Le Club des Incorrigibles Optimistes, Jean-Michel Guenassia

Publié le par philippe

IMG 2048Avril 1980, Michel est venu assisté à l'enterrement de Sartre au cimetière Montparnasse. Devant le monde présent, il fait demi-tour...et croise Pavel, tchécoslovaque expatrié et communiste dans la âme. Cette rencontre le ramène vingt ans en arrière, il avait alors douze ans. A cette époque, il passait sont temps à lire les oeuvres entière des auteurs qu'il découvrait, à prendre des photos avec son nouvel appareil, à écouter du rock'n roll et à perfectionner sa technique au baby-foot au Balto. C'est dans ce bistrot qu'un jour la curiosité le pousse à voir se qui se cache derrière une porte avec inscrit dessus " Le Club des Incorrigibles Optimistes". Sous se nom, il découvre un club d'échec pas comme les autres...et des destins hors du commun!
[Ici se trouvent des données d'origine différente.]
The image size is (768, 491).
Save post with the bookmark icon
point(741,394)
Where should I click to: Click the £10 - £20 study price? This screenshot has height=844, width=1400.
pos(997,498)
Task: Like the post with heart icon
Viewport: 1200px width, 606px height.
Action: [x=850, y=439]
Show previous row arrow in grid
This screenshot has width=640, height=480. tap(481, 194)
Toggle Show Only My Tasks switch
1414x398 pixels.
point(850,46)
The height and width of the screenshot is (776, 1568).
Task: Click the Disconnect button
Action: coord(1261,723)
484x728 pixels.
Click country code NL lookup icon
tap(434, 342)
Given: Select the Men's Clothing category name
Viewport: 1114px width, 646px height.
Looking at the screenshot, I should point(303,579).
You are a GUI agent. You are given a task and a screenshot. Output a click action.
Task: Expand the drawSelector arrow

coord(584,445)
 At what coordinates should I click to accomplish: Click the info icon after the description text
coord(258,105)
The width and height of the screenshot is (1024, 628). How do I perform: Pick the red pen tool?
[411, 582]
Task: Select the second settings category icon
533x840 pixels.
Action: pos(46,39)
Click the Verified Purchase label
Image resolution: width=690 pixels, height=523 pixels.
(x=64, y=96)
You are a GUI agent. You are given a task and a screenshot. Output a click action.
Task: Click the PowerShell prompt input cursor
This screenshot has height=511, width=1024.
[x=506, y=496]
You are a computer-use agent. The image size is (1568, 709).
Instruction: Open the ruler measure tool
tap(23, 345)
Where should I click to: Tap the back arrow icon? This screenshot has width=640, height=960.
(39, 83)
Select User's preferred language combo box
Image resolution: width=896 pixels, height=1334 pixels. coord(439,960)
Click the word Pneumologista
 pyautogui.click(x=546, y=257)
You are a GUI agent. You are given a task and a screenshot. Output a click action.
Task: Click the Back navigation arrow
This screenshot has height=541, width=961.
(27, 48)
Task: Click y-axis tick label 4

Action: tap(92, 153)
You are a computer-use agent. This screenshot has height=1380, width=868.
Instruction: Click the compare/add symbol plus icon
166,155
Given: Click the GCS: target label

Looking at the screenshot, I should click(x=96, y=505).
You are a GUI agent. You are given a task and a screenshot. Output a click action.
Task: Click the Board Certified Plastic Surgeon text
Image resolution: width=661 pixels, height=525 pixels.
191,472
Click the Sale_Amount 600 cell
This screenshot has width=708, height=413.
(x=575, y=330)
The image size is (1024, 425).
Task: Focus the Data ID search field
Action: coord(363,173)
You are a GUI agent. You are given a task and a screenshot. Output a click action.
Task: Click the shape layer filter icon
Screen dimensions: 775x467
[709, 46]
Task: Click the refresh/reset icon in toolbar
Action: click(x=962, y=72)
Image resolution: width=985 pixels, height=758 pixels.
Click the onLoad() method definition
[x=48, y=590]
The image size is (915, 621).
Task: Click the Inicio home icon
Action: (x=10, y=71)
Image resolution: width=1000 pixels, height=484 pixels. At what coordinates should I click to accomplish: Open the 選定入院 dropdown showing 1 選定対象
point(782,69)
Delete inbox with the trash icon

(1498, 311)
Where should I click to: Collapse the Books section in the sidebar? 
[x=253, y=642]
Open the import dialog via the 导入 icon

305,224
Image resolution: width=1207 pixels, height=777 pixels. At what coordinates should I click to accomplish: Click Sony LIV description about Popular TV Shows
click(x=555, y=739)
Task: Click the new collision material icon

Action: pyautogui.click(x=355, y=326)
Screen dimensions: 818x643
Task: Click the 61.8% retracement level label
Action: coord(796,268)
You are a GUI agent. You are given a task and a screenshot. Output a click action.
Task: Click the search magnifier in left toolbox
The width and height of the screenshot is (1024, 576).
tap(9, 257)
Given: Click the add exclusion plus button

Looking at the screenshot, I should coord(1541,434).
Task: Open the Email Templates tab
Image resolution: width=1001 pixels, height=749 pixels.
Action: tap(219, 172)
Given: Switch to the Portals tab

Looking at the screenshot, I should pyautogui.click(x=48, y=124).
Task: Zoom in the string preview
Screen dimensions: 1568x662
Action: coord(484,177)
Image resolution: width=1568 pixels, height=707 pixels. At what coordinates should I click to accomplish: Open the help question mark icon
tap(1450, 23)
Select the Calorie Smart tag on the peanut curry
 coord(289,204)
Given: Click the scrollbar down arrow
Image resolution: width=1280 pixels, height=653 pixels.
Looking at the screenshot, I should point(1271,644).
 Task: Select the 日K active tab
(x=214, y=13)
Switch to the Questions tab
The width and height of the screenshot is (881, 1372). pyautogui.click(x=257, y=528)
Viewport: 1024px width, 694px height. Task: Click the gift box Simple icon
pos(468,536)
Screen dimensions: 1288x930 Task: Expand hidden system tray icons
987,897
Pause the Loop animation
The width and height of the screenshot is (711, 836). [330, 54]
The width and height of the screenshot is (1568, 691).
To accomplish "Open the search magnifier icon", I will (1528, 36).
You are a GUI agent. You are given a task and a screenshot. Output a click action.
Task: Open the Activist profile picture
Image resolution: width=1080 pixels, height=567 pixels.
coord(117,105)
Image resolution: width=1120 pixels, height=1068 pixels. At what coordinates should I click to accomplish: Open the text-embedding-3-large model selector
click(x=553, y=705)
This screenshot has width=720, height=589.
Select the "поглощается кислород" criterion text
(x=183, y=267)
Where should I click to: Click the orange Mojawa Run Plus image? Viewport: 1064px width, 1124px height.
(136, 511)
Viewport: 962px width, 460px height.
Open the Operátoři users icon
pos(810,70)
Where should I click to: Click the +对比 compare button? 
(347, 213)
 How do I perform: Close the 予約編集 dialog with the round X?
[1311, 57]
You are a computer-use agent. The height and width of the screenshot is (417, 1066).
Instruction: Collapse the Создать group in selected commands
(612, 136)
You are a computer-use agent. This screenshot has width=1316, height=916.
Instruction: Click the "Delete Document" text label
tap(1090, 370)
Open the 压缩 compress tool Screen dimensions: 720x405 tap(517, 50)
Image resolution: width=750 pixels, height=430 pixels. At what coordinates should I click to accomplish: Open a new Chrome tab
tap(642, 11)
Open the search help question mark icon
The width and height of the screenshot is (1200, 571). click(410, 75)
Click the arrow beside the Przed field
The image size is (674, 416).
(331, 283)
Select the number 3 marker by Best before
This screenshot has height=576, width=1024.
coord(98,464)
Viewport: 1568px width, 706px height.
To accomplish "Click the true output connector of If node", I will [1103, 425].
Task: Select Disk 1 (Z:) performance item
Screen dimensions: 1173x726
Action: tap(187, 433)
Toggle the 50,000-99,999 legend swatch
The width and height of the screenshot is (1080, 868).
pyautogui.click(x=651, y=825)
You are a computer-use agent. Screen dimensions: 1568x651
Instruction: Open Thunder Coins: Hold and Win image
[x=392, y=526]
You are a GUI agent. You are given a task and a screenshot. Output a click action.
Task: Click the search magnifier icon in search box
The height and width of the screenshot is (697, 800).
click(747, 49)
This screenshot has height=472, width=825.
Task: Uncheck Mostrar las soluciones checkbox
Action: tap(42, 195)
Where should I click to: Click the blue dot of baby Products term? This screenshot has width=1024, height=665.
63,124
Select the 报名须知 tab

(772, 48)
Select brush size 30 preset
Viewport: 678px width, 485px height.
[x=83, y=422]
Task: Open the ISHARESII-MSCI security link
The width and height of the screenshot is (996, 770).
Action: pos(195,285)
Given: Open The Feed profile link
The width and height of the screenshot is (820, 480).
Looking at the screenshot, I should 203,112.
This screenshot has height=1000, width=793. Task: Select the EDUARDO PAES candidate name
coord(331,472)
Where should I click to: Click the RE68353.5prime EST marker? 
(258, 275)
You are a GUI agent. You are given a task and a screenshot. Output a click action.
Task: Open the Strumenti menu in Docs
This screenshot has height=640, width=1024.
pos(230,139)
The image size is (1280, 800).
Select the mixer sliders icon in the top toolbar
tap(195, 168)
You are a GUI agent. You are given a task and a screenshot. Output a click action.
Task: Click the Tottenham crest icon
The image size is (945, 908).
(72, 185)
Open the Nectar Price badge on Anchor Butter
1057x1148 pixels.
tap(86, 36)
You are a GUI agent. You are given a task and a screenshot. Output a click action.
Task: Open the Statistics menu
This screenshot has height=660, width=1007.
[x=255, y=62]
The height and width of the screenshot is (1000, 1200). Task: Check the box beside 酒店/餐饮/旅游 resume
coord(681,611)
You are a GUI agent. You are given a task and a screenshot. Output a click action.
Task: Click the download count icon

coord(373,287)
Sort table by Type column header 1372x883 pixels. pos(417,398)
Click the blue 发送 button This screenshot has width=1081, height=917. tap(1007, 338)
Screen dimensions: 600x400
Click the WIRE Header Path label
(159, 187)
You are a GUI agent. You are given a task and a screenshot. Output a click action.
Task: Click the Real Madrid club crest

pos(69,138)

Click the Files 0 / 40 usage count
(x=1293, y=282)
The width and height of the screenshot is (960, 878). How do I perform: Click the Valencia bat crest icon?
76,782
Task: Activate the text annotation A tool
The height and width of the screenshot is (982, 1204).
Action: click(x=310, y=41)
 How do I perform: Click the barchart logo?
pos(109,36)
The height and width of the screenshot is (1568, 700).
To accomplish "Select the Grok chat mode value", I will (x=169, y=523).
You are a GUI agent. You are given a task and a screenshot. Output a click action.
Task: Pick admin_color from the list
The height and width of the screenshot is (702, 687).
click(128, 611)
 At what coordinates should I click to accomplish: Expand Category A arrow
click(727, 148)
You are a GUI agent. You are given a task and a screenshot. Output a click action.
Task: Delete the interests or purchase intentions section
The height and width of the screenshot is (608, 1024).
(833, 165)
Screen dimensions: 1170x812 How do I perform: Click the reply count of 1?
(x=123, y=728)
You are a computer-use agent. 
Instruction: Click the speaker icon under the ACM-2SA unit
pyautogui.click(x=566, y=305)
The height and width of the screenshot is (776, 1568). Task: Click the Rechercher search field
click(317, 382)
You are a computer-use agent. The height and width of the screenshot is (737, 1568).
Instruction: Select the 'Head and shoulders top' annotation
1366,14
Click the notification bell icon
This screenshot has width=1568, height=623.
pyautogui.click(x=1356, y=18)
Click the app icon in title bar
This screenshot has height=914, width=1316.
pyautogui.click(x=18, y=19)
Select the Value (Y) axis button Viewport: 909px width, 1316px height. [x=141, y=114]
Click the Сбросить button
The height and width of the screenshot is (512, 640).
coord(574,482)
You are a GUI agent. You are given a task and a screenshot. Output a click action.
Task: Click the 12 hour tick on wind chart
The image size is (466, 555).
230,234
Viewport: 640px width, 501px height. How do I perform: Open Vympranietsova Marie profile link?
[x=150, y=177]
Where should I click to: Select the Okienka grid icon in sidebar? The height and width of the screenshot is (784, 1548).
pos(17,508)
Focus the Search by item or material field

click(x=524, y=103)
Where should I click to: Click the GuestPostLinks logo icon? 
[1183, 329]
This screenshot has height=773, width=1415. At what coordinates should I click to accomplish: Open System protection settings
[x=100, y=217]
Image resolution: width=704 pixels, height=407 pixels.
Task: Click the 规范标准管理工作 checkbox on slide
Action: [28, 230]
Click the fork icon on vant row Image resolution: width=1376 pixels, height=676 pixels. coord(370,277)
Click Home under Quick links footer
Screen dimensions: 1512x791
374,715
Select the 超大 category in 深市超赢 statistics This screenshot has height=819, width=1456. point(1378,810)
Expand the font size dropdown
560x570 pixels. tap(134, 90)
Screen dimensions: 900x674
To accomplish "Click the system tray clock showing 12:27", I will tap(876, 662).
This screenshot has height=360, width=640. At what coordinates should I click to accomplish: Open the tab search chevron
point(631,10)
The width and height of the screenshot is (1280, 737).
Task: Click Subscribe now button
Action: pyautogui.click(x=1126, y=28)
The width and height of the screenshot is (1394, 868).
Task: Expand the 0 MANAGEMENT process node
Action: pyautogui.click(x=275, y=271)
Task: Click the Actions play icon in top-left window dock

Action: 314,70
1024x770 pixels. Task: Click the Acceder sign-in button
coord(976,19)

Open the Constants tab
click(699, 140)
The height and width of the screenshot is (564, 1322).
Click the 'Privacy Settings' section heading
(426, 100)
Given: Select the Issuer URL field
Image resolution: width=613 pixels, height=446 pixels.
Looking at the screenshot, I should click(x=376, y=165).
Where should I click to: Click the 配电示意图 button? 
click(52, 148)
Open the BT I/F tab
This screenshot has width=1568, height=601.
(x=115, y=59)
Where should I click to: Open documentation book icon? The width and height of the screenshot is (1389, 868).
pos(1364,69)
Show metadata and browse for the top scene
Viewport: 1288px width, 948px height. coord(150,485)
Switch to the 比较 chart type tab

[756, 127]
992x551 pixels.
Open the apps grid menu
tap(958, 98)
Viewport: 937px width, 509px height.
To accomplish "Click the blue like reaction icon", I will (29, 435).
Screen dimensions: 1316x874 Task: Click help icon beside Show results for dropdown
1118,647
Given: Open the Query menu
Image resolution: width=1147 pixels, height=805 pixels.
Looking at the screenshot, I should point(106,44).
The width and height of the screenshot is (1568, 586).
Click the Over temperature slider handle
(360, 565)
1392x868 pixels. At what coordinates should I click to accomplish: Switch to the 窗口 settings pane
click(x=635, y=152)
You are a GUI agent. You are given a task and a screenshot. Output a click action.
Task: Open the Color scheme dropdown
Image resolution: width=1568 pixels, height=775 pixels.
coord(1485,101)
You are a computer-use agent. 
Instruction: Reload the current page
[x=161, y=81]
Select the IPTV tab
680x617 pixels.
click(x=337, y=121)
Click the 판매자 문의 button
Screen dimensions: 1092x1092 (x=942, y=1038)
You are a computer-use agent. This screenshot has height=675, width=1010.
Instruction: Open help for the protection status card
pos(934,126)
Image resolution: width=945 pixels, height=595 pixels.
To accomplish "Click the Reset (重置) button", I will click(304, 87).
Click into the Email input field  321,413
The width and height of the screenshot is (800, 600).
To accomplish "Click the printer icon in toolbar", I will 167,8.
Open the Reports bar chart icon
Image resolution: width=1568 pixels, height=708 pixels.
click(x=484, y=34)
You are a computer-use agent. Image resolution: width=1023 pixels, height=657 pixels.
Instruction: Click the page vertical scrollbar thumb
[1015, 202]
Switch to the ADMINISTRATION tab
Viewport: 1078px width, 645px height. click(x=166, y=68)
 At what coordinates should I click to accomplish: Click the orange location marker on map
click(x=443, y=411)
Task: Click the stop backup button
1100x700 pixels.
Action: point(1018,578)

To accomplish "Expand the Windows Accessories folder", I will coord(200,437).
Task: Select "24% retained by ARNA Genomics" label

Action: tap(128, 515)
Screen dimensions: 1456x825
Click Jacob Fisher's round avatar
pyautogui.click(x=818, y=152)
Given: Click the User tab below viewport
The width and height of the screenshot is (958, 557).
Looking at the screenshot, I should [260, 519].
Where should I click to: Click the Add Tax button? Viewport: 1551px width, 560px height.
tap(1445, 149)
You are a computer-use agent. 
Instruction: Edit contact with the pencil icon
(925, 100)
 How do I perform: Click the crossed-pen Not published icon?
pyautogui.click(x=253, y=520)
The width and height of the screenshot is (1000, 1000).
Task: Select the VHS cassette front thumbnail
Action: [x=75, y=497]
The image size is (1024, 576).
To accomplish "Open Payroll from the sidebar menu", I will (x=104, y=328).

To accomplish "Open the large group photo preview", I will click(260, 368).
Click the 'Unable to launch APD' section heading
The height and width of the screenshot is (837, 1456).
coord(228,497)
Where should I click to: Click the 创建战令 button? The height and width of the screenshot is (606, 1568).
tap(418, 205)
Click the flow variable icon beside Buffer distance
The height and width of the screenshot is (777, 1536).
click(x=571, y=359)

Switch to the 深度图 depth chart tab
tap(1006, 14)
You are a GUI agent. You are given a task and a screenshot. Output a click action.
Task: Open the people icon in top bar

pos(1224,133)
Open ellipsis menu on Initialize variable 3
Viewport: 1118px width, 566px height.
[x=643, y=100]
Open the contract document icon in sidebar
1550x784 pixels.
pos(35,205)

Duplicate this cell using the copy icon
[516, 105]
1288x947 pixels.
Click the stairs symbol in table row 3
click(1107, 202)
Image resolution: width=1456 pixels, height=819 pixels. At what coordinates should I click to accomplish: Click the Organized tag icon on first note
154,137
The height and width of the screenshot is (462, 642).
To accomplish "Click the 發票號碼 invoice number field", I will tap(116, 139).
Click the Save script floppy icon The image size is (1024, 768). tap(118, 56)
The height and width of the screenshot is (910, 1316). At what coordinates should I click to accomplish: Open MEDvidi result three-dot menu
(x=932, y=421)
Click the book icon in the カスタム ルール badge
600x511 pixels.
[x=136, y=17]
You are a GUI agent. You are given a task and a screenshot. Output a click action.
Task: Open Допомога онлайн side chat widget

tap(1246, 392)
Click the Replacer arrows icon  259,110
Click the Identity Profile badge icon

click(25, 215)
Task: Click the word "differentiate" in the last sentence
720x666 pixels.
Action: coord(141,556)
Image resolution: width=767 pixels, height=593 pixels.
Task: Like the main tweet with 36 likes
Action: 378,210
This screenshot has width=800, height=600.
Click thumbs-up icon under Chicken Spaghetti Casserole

Jean-Michel Guenassia publie son premier roman à presque soixante ans et je me demande pourquoi il a attendu si longtemps! L'auteur nous fait découvrir au travers des rencontres du petit Michel des personnages complexes et imprévisibles. Quel délice de revivre grâce à lui les années soixante au coeur d'une famille tiraillé entre une mère qui a grandi dans la bourgeoisie et un père, fils d'immigré italien et communiste. Ce  n'est même pas le meilleur. Car les sujet sont nombreux...la guerre d'Algérie, le destin des immigrés déçu et déchu du communisme, la littérature, l'adolescence et bien sûr l'amour font parti de cette vision réaliste, ou alors j'ai pris beaucoup de plaisir à l'imaginer. C'est un vrai coup de coeur!

Extrait ( Chapitre 21 ) :
- Tu dois être persévérant, commença-t-il. Ce ne sera pas la première femme à changer d'avis.
- Je suis désolé de te contredire, l'interrompit Igor. C'est inutile de se faire des illusions. Quand c'est important, elles ne changent pas d'avis. 
- Ce n'est pas vrai ! cria Leonid.
Ils partirent dans une discussion interminable et animée. Sans qu'ils s'en rendent compte, ils parlèrent en russe. Igor en prit conscience le premier et revint au français.
- On n'arrive pas à se mettre d'accord. On ne sait pas s'il vaut mieux attendre et espérer ou se faire une raison et renoncer.
- Demain sera meilleur. Je suis désolé de le constater, Igor Emilievitch, tu es négatif. Moi, je suis optimiste.
- Je suis un optimiste aussi, répondit Igor. Le pire est devant nous. Réjouissons-nous de ce que nous avons.